━━ INFORMATION SHOWN ━━

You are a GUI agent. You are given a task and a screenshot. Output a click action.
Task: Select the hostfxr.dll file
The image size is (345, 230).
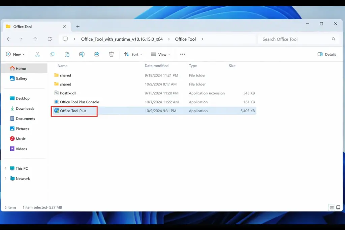[67, 93]
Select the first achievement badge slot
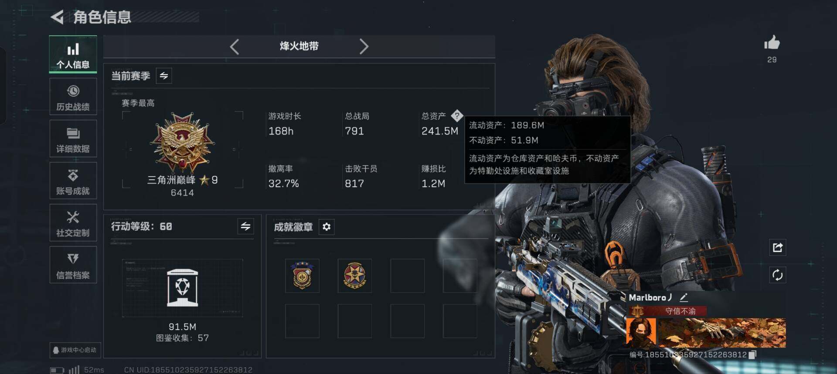This screenshot has width=837, height=374. (302, 276)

━━━

A faithful reproduction of every entry, with no pictures, is the expected answer.

RESPONSE TO THE TASK
You are a GUI agent. You are given a task and a screenshot. Output a click action.
Task: Select the hostfxr.dll file
The image size is (345, 230).
[67, 93]
Select the first achievement badge slot
This screenshot has width=837, height=374. (302, 276)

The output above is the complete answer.